History is Written by the Researcher: a Reflection on Mullett’s “Issues of Equity and Empowerment in Knowledge Democracy: Three Community Based Research Examples”

History is written by the victors

Winston Churchill once famously said, “History is written by the victors.” While action research is certainly no war, this quote highlights that those in power control the narrative. In Action Research, the stories that are told are those of the subjects, but the voice, and therefore the perspective, is usually that of the researcher. Therefore, the power to decide what part of the action-knowledge process is worth telling is held by the researcher.

I read the article “Issues of equity and empowerment…” because the idea of knowledge democracy and empowering marginalized people fascinates me. My observations in various communities in the United States, but especially in Afghanistan, have led me to believe that those who hold and control the knowledge are the ones truly in power. In order to build a better, more equitable society, we have to democratize knowledge and share power with those who traditionally have lacked control over even the knowledge they help to create.

Participative researchers often talk of becoming co-researchers and co-participants in our studies, but do we ever really cede much power and control of our researcher with the participants? We, as PhD students, often think of our work in terms of “our” research, “our” projects, but if we are truly to be the instrument through which knowledge is engaged, gained, interpreted, and distributed, we must recognize that the knowledge we access and represent in our studies is never completely ours, and to pretend otherwise is arrogance.
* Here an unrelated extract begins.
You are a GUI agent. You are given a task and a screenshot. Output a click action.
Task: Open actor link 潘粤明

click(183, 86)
In order to access the knowledge necessary to conduct action research, participants must have a certain level of trust in the researcher. Yet in a struggle for academic rigor, action researchers may inadvertently keep the knowledge generated from the organizations they seek to empower by keeping the locus of control—over the findings, the project, and the outcomes—with themselves. Release of control of the knowledge in question can help to build trust and increase the rigor of the study, even though it might seem counterintuitive. This paper explores a new perspective to examine where we unconsciously hold power, and by which we might democratize that power and share the knowledge and the narrative with the subjects, making them truly co-researchers (Mullett, 2015).